Artistic/Entertainment Value

Moral/Spiritual Value

0

Age Appropriateness

Teens & Up

MPAA Rating

None

Caveat Spectator

Mild sensuality and sexual situations; an offscreen murder.

Greta Garbo, John and Lionel Barrymore, Joan Crawford, Wallace Beery: the sheer extravagance of so many stars — along with the luxurious setting of the hotel itself, with its stunning, spectacularly filmed cylindrical art-deco atrium —  captivated Depression-era audiences, and set a precedent for the portmanteau genre of anthology storytelling (often revolving around a single location), such as the works of Robert Altman and Neil Simon.

While the storytelling style remains popular today, the melodrama is undeniably dated.

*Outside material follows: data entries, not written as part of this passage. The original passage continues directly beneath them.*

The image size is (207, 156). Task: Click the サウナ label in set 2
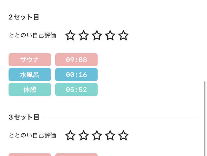click(x=30, y=60)
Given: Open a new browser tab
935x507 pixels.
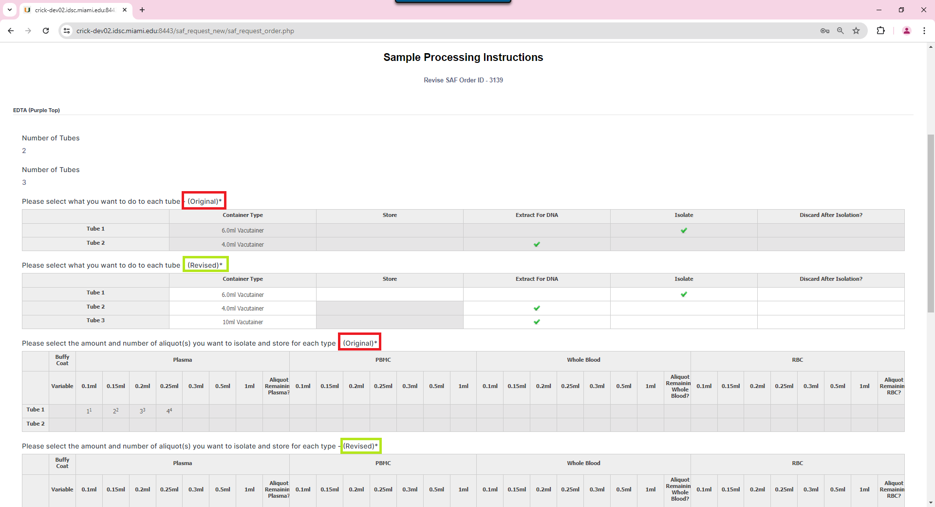Looking at the screenshot, I should click(142, 10).
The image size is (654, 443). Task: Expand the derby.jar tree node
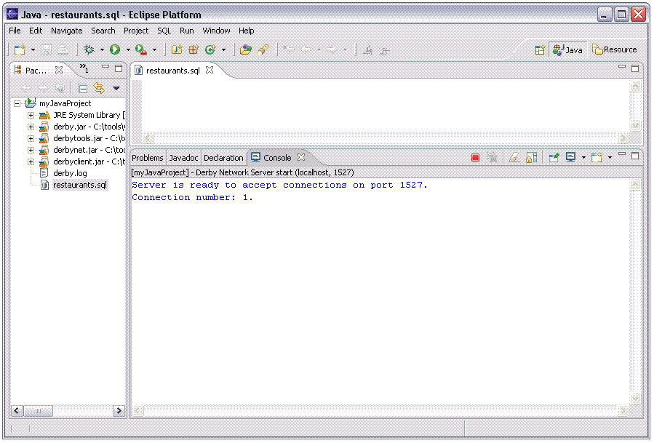[x=31, y=127]
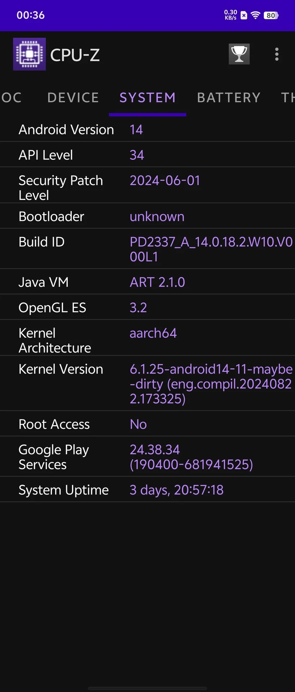Select the Android Version row
The height and width of the screenshot is (692, 295).
click(x=148, y=129)
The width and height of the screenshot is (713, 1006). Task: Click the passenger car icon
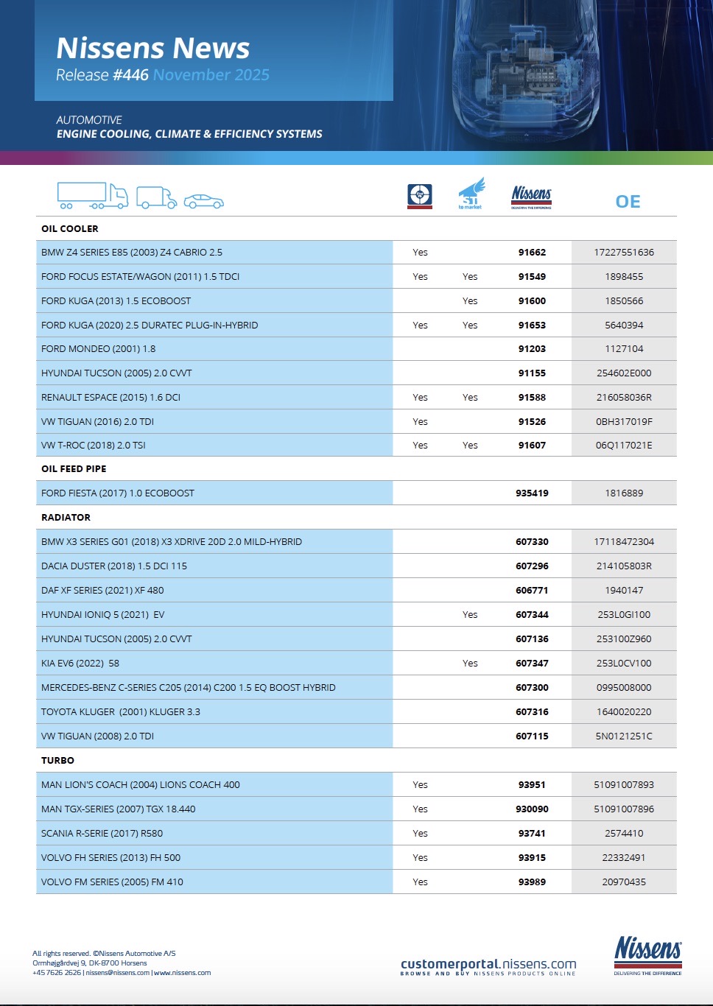pyautogui.click(x=203, y=201)
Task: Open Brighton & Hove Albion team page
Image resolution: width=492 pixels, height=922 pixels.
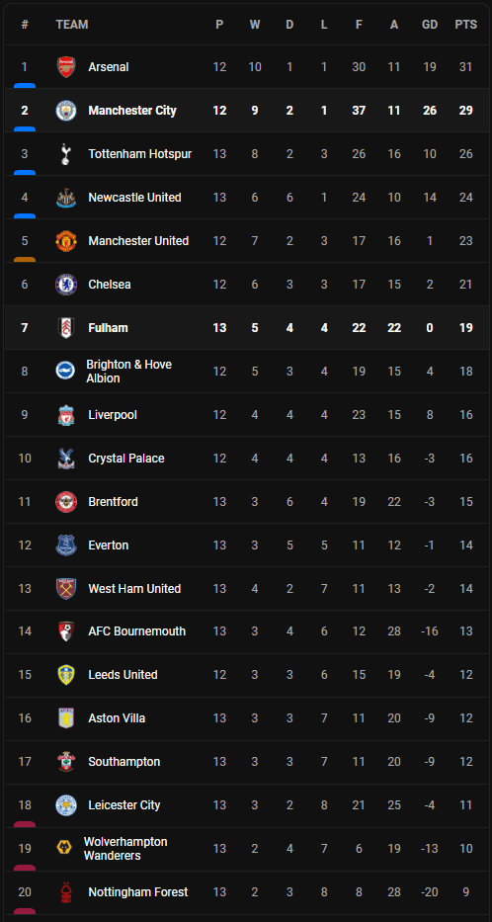Action: (128, 372)
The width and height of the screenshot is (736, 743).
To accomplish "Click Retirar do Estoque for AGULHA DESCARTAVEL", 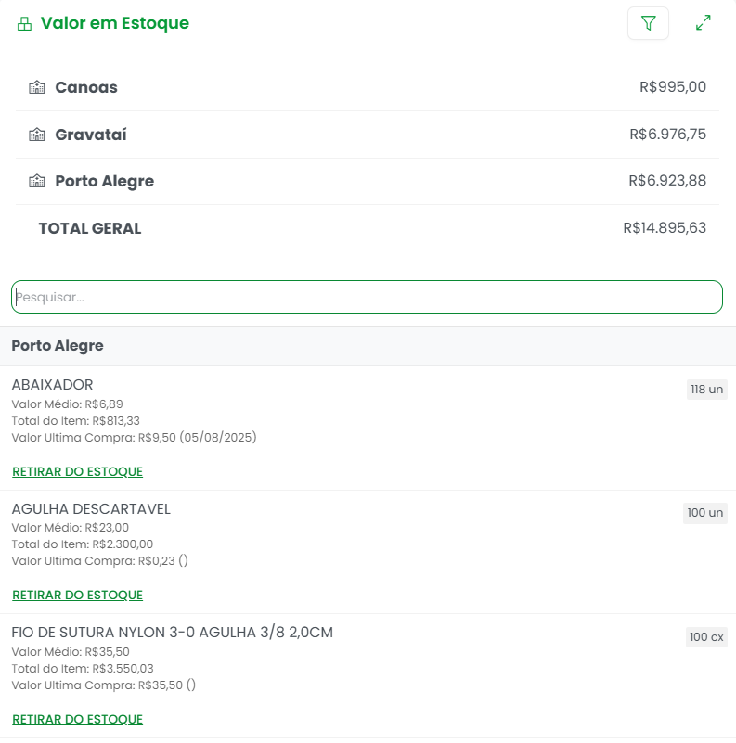I will [77, 595].
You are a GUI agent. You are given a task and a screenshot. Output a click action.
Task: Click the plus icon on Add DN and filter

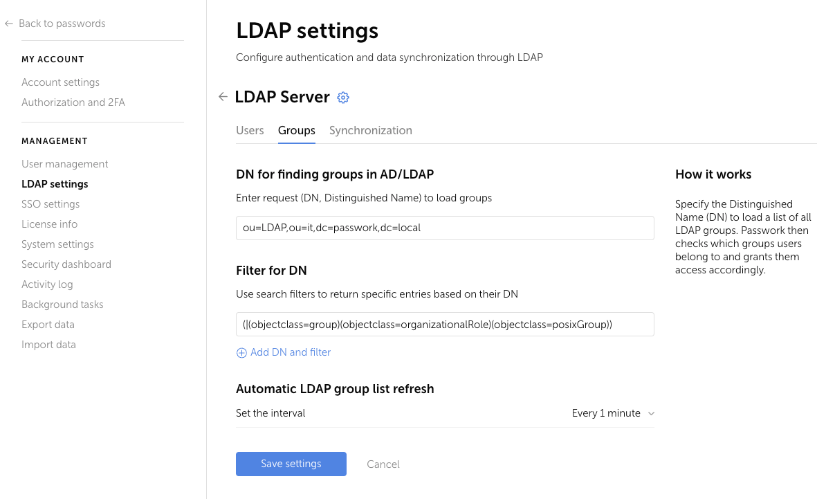pyautogui.click(x=241, y=352)
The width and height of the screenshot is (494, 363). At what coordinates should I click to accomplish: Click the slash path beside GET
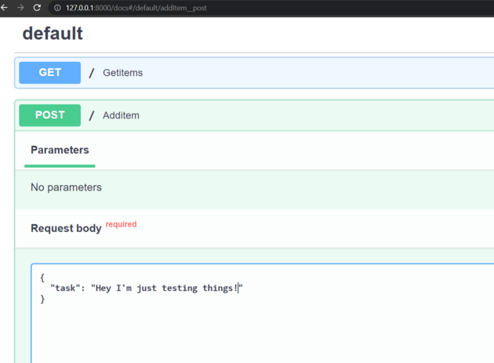click(92, 73)
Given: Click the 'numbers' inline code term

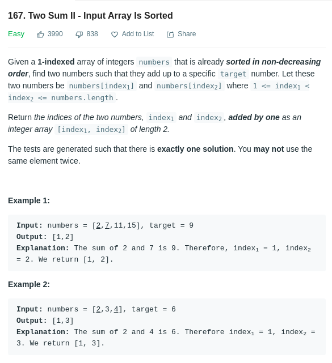Looking at the screenshot, I should point(154,62).
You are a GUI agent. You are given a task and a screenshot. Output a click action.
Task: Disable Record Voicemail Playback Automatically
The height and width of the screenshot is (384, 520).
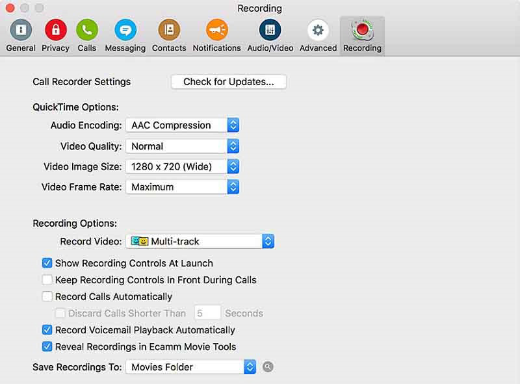(47, 330)
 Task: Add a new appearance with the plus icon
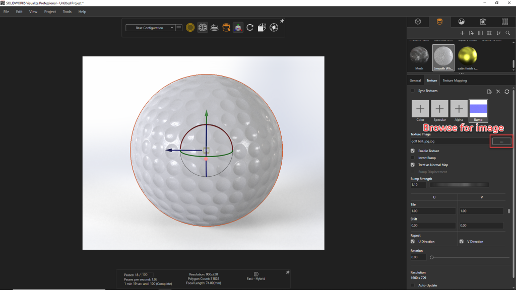462,33
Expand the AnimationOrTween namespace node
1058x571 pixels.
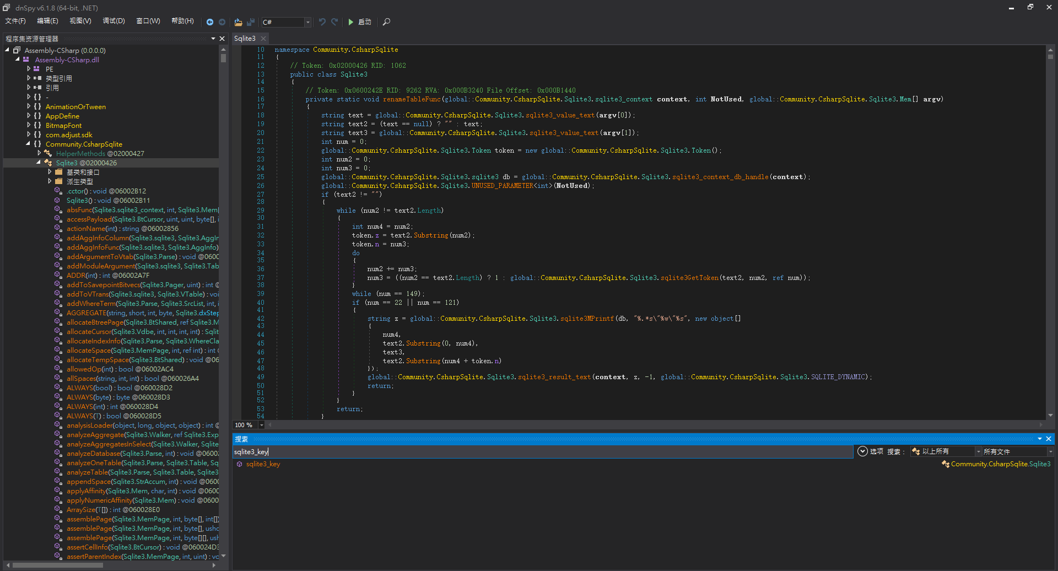coord(29,106)
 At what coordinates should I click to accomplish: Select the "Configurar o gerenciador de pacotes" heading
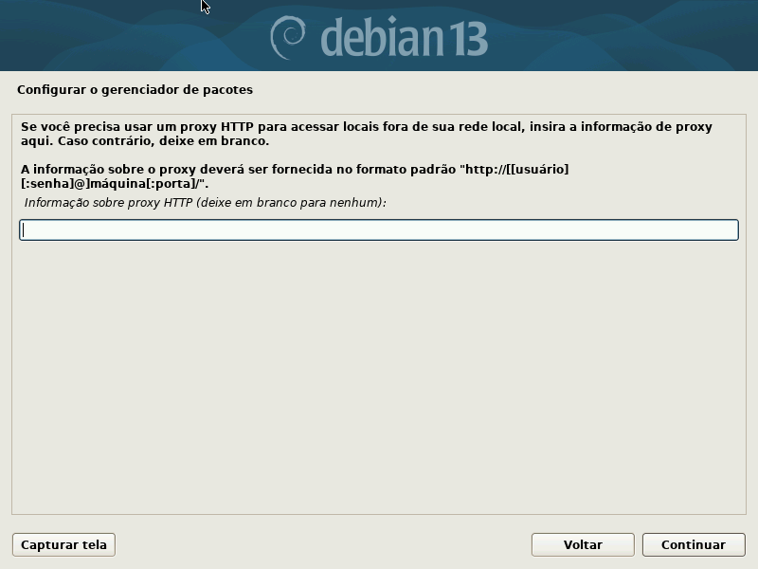pyautogui.click(x=135, y=90)
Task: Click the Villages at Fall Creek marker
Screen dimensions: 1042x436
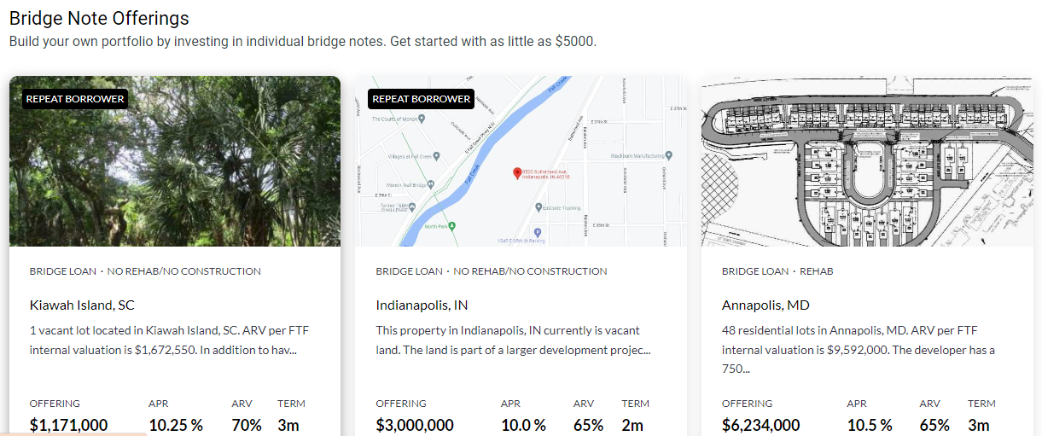Action: coord(436,156)
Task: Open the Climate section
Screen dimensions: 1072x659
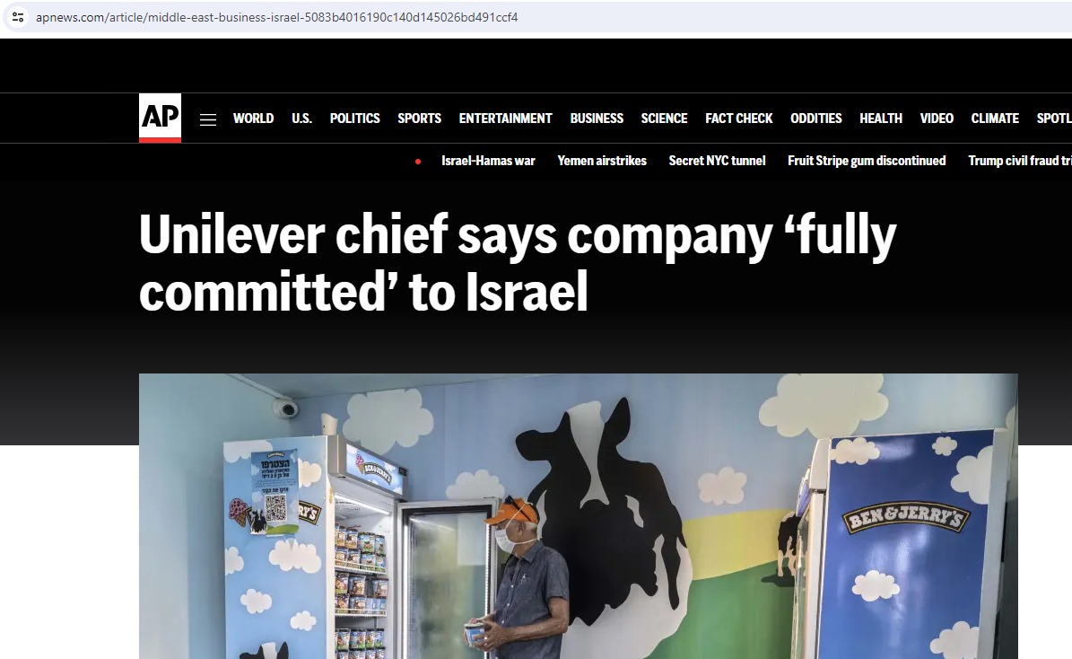Action: click(995, 119)
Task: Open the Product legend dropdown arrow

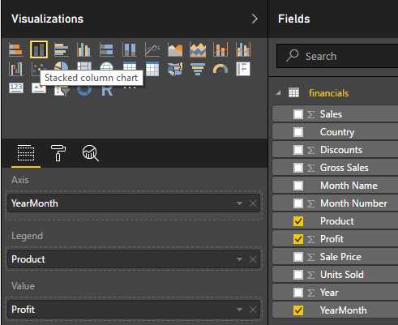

Still, for fans of Golden Age Hollywood, it’s fascinating to watch the legendary Garbo and fresh-faced Crawford orbiting in turn around John Barrymore, Beery and Lionel Barrymore jostling over Crawford on the dance floor, and so forth.

Garbo, a fragile Russian ballerina, and John B., a seductive baron and gentleman thief, are the top-billed stars and have the most glamorous storyline, but Crawford and Lionel B. just about steal the film as, respectively, an ambitious stenographer and a mild-mannered accountant with a terminal illness. Beery is entertaining as the ruthless villain, a desperate industrialist on the edge of financial ruin. 

Grand Hotel has the dubious distinction of being the only film in history to win Best Picture without a single other nomination. It’s also the film in which Garbo actually utters the immortal words “I want to be alone,” and the hustle and bustle of the jostling storylines are bookended by the famous line, “People come, people go … nothing ever happens.”

Grand Hotel is newly available on Blu-ray from Warner Bros. The standout bonus feature is an information-rich new commentary by film historians Jeffrey Vance and Mark A. Vieira, with a wealth of geeky insight into the film’s historical significance, the challenges faced by the production and so forth. A 12-minute 2004 making-of featurette adds little to the commentary.

Among a handful of period extras, including a teaser trailer and newsreel footage from the premiere, the standout is a bizarre 20-minute 1933 Grand Hotel parody called Nothing Ever Happens, with actors impersonating the famous stars uttering lines in rhyming spoken verse!